§ **Problem to solve**
Collect each line from the items below that contains the word "Task".

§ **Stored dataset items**
## Start

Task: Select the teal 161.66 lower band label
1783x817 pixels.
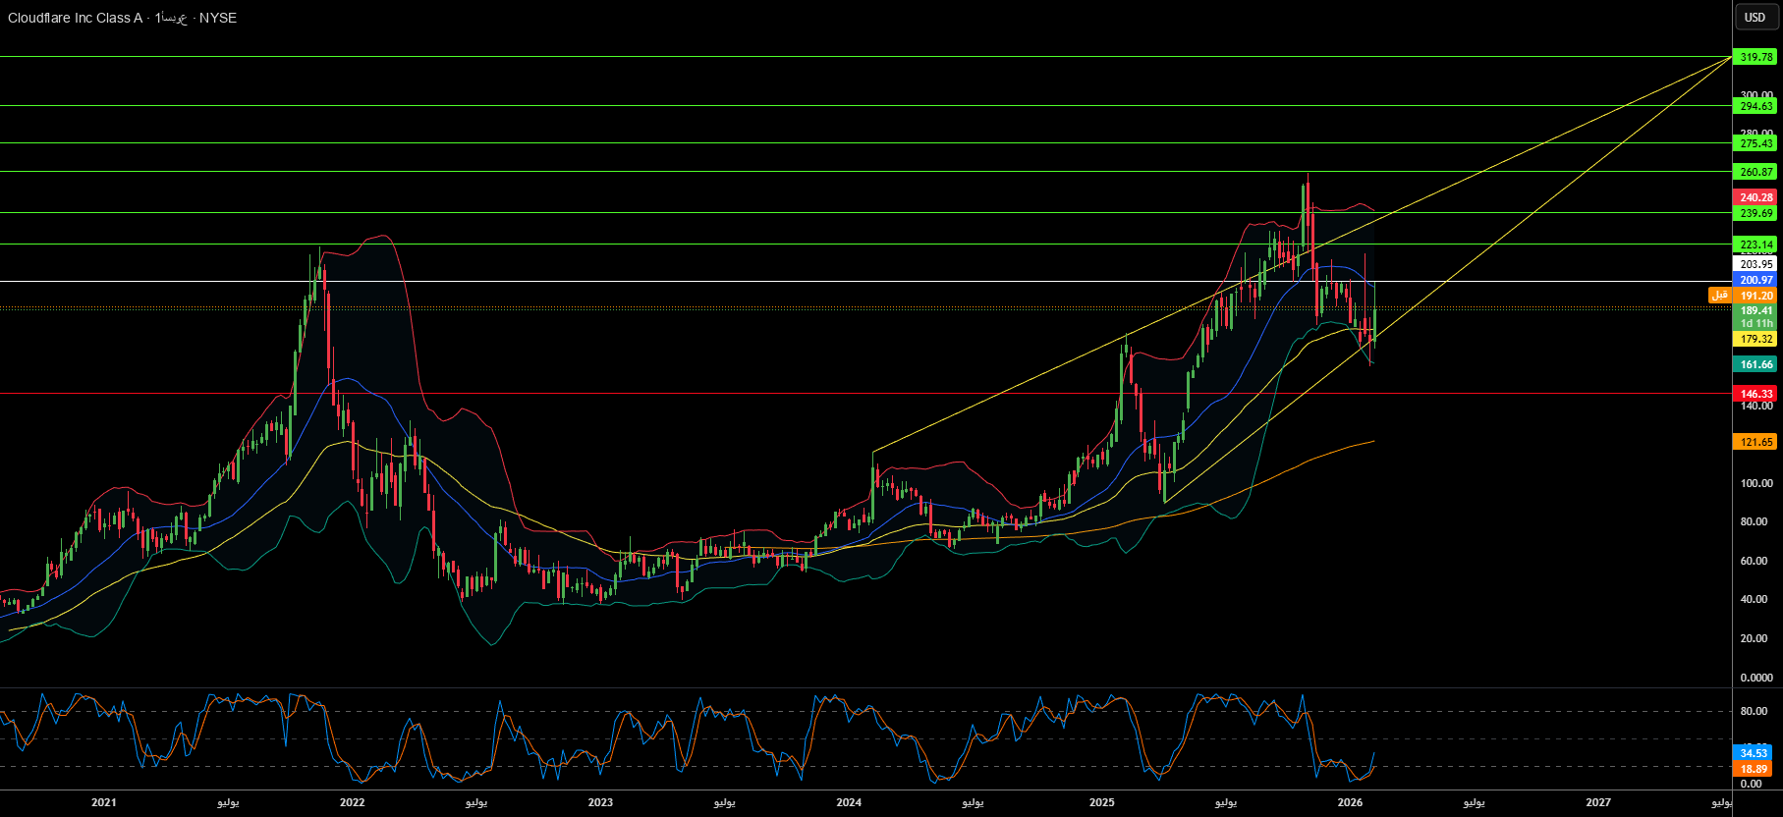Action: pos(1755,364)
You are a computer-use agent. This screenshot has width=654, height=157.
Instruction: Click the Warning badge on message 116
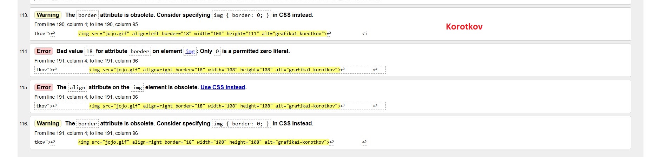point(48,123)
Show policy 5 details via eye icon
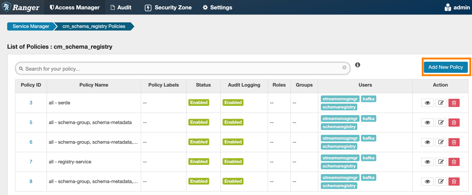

## End

§ **Final result**
Task: Select the teal 161.66 lower band label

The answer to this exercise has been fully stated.